Dans un communiqué diffusé par le ministère des Relations extérieures du Venezuela, le président Hugo Chavez applaudissait aussitôt une "victoire qui consolide le courant historique levé dans toute l'Amérique latine et les Caraïbes en cette première décennie du 21e siècle". Félicitant Mauricio Funes, le chef de l'Etat vénézuélien affirme que "l'union de nos peuples est l'unique chemin pour surmonter la crise venue du coeur du capitalisme du Nord".

Hugo Chavez croit que "la conscience majoritaire du peuple salvadorien a pulvérisé les campagnes d'infamie de la droite internationale". Au cours de la campagne électorale, l'ARENA, appuyée implicitement de Washington par des congressistes républicains américains, prétendait que le FMLN "vendrait la patrie" en rejoignant le camp de la gauche radicale au pouvoir au Venezuela, à Cuba, au Nicaragua, en Equateur et en Bolivie.
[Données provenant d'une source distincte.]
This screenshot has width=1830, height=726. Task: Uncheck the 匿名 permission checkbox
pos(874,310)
cette campagne était crédibilisée par l'appui économique vénézuélien aux mairies salvadoriennes contrôlées par le FMLN, par la présence régulière et publique de dirigeants de l'ex-guérilla salvadorienne aux côtés de Hugo Chavez lors de manifestations à Caracas, par l'inclusion explicite du Salvador dans la "grande patrie socialiste" souvent invoquée par le président Chavez dans ses discours, ainsi que par les liens discrets mais avérés du FMLN avec la guérilla marxiste colombienne des FARC, dont Hugo Chavez réclamait en janvier 2008 la reconnaissance internationale.
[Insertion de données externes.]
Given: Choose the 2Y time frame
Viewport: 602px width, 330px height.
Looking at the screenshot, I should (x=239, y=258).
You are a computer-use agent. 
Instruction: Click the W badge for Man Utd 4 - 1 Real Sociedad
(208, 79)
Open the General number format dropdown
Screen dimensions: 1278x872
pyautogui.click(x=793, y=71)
Formé en 1980 par cinq mouvements de guérilla, le Front Farabundo Marti de libération nationale (FMLN, gauche) s'est transformé en parti politique après les accords de paix signés en 1992 pour mettre fin à douze ans de guerre civile au Salvador. Dès les élections législatives de 1993, le FMLN s'est converti en principale force d'opposition face à l'Alliance républicaine nationaliste (Arena, droite), qui a gouverné le pays ces vingt dernières années. Lors de l'élection présidentielle de 2004, le candidat du FMLN, Schafick Handal, dirigeant historique du Parti communiste, avait été largement distancé par le candidat de droite, Antonio Saca. Aux législatives de janvier 2009, le FMLN est devenu le premier parti du pays.

Le FMLN tire son nom du dirigeant communiste Agustin Farabundo Marti, l'organisateur d'une insurrection paysanne qui avait été réprimée dans le sang en 1932. Farabundo Marti avait été fusillé par la Garde nationale durant la répression qui avait fait plus de 20 000 morts. Malgré l'échec de "l'offensive finale" qu'il avait lancée en janvier 1981, le FMLN avait réussi à constituer une armée rebelle comptant des milliers de combattants retranchés dans les montagnes. Le FMLN disposait d'hôpitaux de campagne, d'ateliers de fabrication d'armes et de Radio Venceremos. Dans une déclaration conjointe d'août 1981, la France et le Mexique avaient reconnu le FMLN comme "une force politique légitime et représentative du peuple salvadorien".

Le Salvador est devenu un important théâtre d'opérations de la guerre froide durant les années 1980. Les Etats-Unis ont dépensé 6 milliards de dollars (4,6 milliards d'euros) pour soutenir le gouvernement salvadorien et son armée, pourtant accusée de multiples massacres et violations des droits humains. Au total, 75 000 personnes ont été tuées durant la guerre civile. Selon la "commission de la vérité" créée par les Nations unies après les accords de paix signés au Mexique, 85 % des assassinats, dont ceux de six jésuites et de quatre religieuses américaines, ont été commis par l'armée et les escadrons de la mort. Quelque 5 % des crimes étaient imputables à la guérilla. Les responsabilités n'ont pu être établies dans 10 % des cas.